La crisi che oggi rende sempre più difficile il consumo è il prodotto di decenni di politica agricola internazionale. L’intervento decisivo è iniziato già negli anni ’80 quando si è deciso che il modello più efficiente per l’agricoltura fosse quello che elimina i sistemi agricoli locali chiusi e favorisce l’industrializzazione dell’agricoltura e l’orientamento alle esportazioni di ogni paese. Secondo il principio economico alla base di questo modello, ogni paese si deve specializzare in quei settori dove possiede dei vantaggi competitivi sugli altri (il costo del lavoro, le risorse naturali, il clima, ecc.), vendere i prodotti nel mercato internazionale e ricavare valuta per acquistare i beni che altri producono ad un costo inferiore. Di questo approccio sono stati fortemente responsabili istituzioni internazionali quali la Banca Mondiale e il Fondo Monetario Internazionale, oltre all’Organizzazione per il Commercio Internazionale e molti governi di Europa e Stati Uniti.

Questo modello macroeconomico ha contribuito alla distruzione dei sistemi agricoli regionali (prima autosufficienti) e ha  trasformando quelli che erano contadini e piccoli proprietari in senza terra costretti al lavoro salariato nelle industrie alimentari o all’emigrazione disperata nei quartieri ghetto delle grandi città.

Da un punto di vista ambientale, l’impatto è stato altrettanto radicale: interi ecosistemi, ricchi di biodiversità frutto dell’adattamento secolare al territorio, in grado di assicurare cibo secondo le stagioni locali, ma anche di produrre semi, nutrimento per animali e materiali per le abitazioni, sono stati spazzati via a favore delle monocolture estensive gestite dalle grandi multinazionali.

Si sarebbe dovuto investire nel progresso scientifico per aumentare la produttività dei sistemi già esistenti e in equilibrio con l’uomo e con l’ambiente. Invece, se ne è favorita la scomparsa a favore di un grande sistema agricolo globale in teoria più efficiente. Risultato: è un gigantesco meccanismo che da un lato penalizza i produttori e i contadini, a cui si nega la sicurezza alimentare, rendendoli incapaci di ricavare dal loro lavoro quanto sufficiente per mangiare, dall’altro impone ai consumatori cibi sempre più costosi e di sempre più scarsa qualità organolettica e nutritiva, frutto di processi altamente inquinanti.
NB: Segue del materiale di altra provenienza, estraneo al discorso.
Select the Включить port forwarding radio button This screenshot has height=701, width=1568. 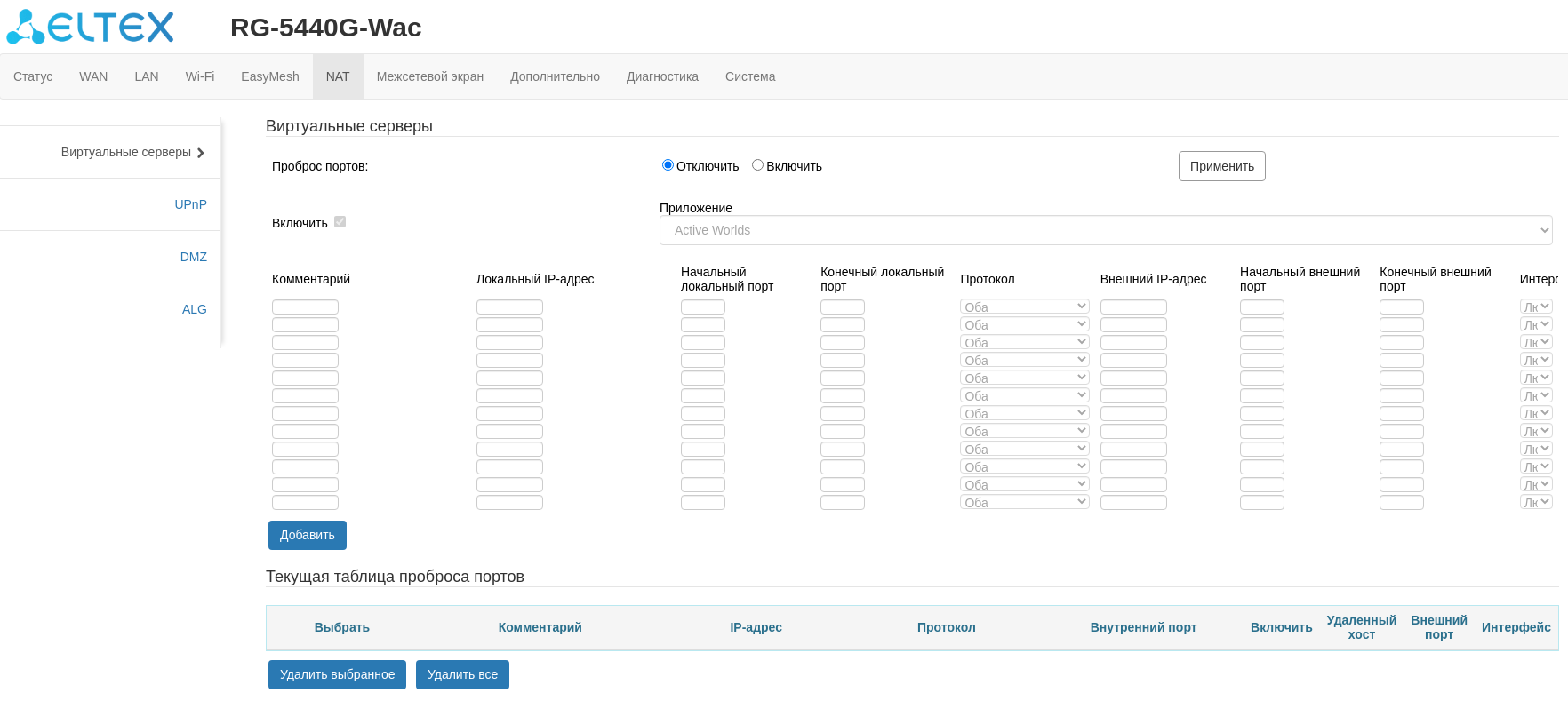click(x=757, y=165)
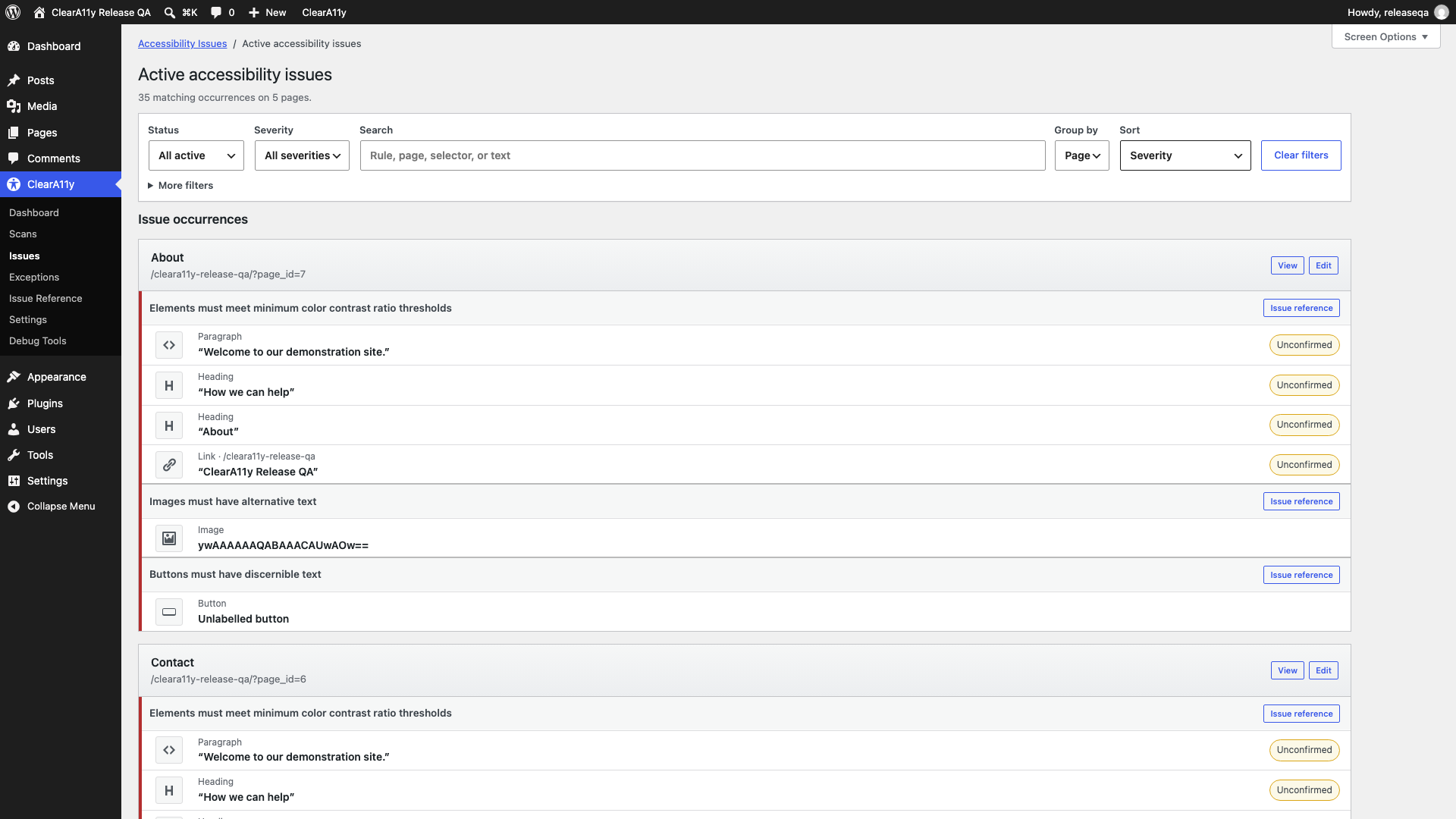Screen dimensions: 1456x819
Task: Click the link chain icon for ClearA11y Release QA
Action: 169,465
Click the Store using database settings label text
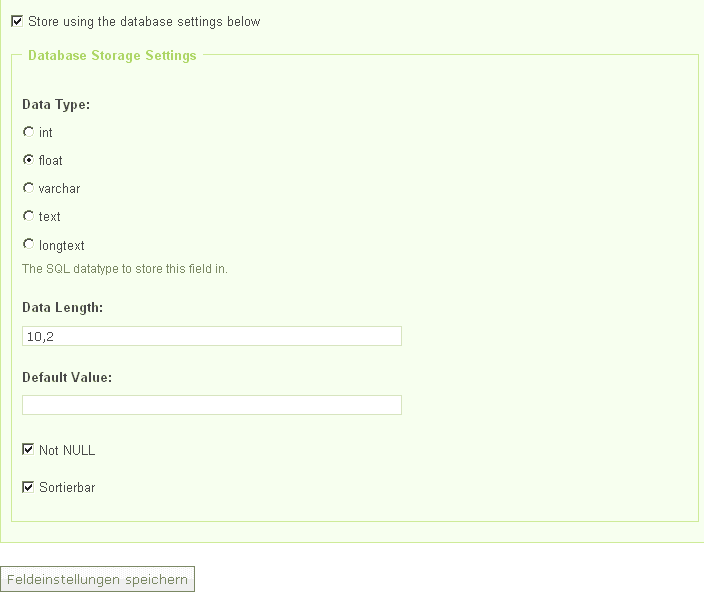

coltivatore di riso           coltivatori di riso

Due pesi e due misure

In Ghana il concentrato di pomodoro che arriva dall’Italia costa cinque volte meno dei pomodori locali. In Nigeria la carne più economica è quella importata da Germania e Inghilterra. E ancora: il 67% del latte consumato in Giamaica è di provenienza europea, e gli allevatori locali devono buttare via migliaia di litri del proprio. Sono conseguenze degli ingenti sussidi che beneficiano l'agricoltura del Nord del Mondo e che, insieme alle barrire doganali, la proteggano dalla concorrenza dei mercati internazionali.
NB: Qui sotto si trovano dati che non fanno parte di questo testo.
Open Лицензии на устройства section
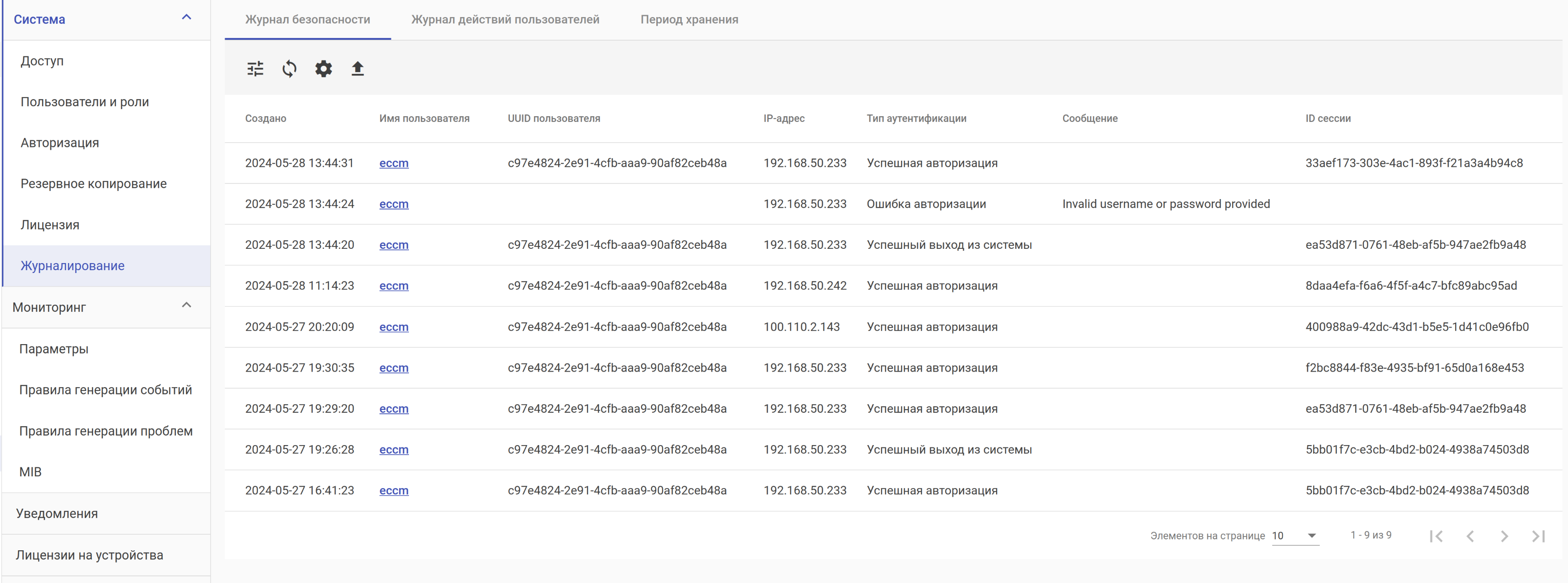click(x=90, y=555)
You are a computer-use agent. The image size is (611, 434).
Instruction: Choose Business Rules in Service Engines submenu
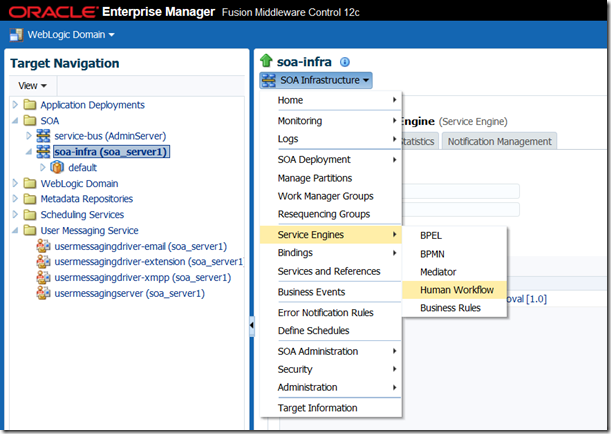pyautogui.click(x=450, y=308)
Le conseguenze per la popolazione locale sono drammatiche. Solo 30 anni fa Haiti coltivava tutto il riso di cui aveva bisogno e aveva un adeguato allevamento di polli, nutriti dalle piantagioni di mais locale. Poi nel 1994 il Fondo Monetario Internazionale ha vincolato la concessione di un prestito allo Stato alla riduzione delle tariffe d’importazione del riso e di altri prodotti alimentari. In pochi anni il mercato locale è stato distrutto dall’arrivo del riso proveniente dagli Usa, fortemente sussidiato dal governo americano (circa 1 miliardo di dollari all’anno). Le coltivazioni nelle campagne sono state abbandonate, i contadini si sono trasferiti in città alla ricerca di un lavoro. Haiti importa oggi 300 mila tonnellate di riso all’anno dagli Stati Uniti. E da quando è iniziata la crisi dei prezzi alimentari e quello del riso è praticamente raddoppiato, per molti haitiani il dollaro al giorno che guadagnano non è più sufficiente a comperare una ciotola di riso.